Other examples abound. In 1877, when 36-year-old Auguste Rodin made his public debut by exhibiting The Age of Bronze, the statue was considered so lifelike that he was accused of casting it from life. Rodin’s avowed goal was to make sculpture “a close study of nature,” and he was both wounded and infuriated by this charge of dishonesty. A biographer explained that the critics’ difficulties with Rodin’s sculpture “stemmed from their inability to recognize a new style in which naturalism played a stronger role than the traditional symbolic propensities of sculpture” - in short, their judgment of an experimental work by conceptual criteria. But Rodin persevered, and succeeded in reviving the art of sculpture. His powerful new style achieved his goal of making style disappear: “There is no good style except that which makes itself forgotten in order to concentrate all of the attention of the viewer on the subject.”

Auguste Rodin, ca. 1915. Image courtesy Wikimedia Commons.

Throughout his career, Robert Frost chafed at the widespread critical opinion that “my simplicity is that of the untutored child.” In 1922, T.S. Eliot casually dismissed Frost as a poet of “New England torpor.” Stung by Eliot's condescension, Frost responded that “the need of being versed in country things was far greater, and often harder to achieve, than the need of being versed in pseudo-intellectual myths and symbols.” But Frost would suffer for decades from the general perception of critics and scholars: “Eliot is the poet of complexity and allusion, whose work is bound up with the whole history of literature itself; Frost is the poet of simplicity and directness, who writes of apple trees and stone walls and leaf-covered roads.” Matthew Bolton observed that Frost in fact “mastered an art that concealed art,” and explained why his achievement has so often been overlooked: “The immediacy of Frost’s rhymes, rhythms, and images can lull a reader into thinking that Frost’s verse is somehow easier to write and to apprehend than the work of a ‘difficult’ poet such as Eliot…The simplicity of Frost’s work can lead some readers to adopt simplistic readings of his poems.”

Robert Frost, 1959. Image courtesy Wikimedia Commons. 

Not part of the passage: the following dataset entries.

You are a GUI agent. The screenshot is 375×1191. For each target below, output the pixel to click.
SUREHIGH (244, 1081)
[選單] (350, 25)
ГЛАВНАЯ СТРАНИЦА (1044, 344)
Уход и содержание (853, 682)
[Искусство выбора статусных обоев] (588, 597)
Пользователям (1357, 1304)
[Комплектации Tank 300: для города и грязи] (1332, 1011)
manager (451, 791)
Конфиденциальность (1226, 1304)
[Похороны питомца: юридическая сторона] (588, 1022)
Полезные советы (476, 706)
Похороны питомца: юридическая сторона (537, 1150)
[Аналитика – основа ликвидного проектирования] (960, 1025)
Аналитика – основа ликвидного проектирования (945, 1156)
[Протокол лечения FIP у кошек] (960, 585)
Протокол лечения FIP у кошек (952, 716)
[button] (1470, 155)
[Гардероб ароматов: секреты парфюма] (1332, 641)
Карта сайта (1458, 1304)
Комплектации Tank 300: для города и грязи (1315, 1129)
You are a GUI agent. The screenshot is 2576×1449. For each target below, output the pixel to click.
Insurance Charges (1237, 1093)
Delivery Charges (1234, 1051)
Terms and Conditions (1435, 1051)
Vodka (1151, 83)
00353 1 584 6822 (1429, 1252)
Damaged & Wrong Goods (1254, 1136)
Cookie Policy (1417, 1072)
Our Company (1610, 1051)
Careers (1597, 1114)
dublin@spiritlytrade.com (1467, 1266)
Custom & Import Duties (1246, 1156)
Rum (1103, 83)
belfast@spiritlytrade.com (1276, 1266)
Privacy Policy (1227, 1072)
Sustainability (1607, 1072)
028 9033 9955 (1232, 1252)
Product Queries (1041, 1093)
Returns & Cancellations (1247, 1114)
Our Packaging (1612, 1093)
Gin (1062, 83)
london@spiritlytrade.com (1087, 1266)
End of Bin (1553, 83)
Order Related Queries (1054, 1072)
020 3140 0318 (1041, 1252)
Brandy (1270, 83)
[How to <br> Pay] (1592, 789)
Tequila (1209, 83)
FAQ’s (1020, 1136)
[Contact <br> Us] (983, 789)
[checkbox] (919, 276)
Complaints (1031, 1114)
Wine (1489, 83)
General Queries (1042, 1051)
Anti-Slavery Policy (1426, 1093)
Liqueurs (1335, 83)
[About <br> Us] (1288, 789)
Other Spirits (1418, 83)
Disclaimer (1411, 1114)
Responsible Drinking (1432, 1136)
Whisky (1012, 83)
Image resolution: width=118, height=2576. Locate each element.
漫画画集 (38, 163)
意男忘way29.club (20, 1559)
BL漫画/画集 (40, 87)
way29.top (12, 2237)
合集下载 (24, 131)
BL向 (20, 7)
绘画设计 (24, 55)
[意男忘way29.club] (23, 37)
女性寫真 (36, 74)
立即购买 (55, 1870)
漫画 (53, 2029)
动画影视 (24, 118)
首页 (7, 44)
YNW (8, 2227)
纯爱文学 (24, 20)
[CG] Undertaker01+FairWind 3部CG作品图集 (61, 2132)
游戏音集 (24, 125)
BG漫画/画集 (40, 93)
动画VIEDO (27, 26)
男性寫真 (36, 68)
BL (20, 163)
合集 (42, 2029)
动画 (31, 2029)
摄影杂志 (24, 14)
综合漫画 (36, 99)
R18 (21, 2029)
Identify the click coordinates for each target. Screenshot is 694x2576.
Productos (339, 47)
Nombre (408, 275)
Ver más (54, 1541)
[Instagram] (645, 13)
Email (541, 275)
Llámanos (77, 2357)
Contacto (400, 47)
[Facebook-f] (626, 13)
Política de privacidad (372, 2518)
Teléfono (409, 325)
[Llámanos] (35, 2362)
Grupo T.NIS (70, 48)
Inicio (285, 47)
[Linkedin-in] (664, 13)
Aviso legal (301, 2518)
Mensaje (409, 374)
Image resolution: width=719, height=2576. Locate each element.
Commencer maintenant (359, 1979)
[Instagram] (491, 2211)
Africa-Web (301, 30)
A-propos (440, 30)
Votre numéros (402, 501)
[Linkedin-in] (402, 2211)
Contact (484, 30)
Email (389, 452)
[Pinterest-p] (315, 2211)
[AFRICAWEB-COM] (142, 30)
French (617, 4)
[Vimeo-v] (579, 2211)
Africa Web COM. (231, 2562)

I have discussed Hitchcock, Rodin, Frost and other examples of hidden genius in a recent paper. These artists are linked by their experimental goals and methods. The technical mastery that makes art disappear has generally been the product of the late work of great experimental innovators. Rembrandt is a prime example. Scholars agree that he was greatest in old age, but struggle to articulate the subtle developments that allowed him to transcend the limits of his discipline. Ernst van de Wetering concluded that Rembrandt’s ability to create the sublime effects of his late works depended on “professional skill that can only be built up through endless practice from an early age on.”

 

Rembrandt, Self-portrait, ca. 1669. Image courtesy Wikimedia Commons.

Scholars of creativity have too often been beguiled and blinded by the spectacular pyrotechnics of brash young geniuses: Rimbaud, Jarry, Picasso, Welles, Godard, Plath, and Dylan trumpeted their early triumphs for all to see and hear. In contrast, the contributions of experimental old masters often arrive gradually and unobtrusively, late in their lives. And ironically, the very nature of their goals and methods often adds to their failure to gain critical recognition. As seen in the examples of Hitchcock, Rodin, and Frost, there has often been far from universal appreciation that great creativity can be the product of skill born of endless practice. The sensational innovations of conceptual young geniuses are more readily noticed, but scholars who seek to understand the true relationship between age and creativity must look beyond the obvious, recognizing that important innovations need not be blatant but can be subtle and unobtrusive. Only then can we correct the error of the longstanding belief that creativity is greatest in youth.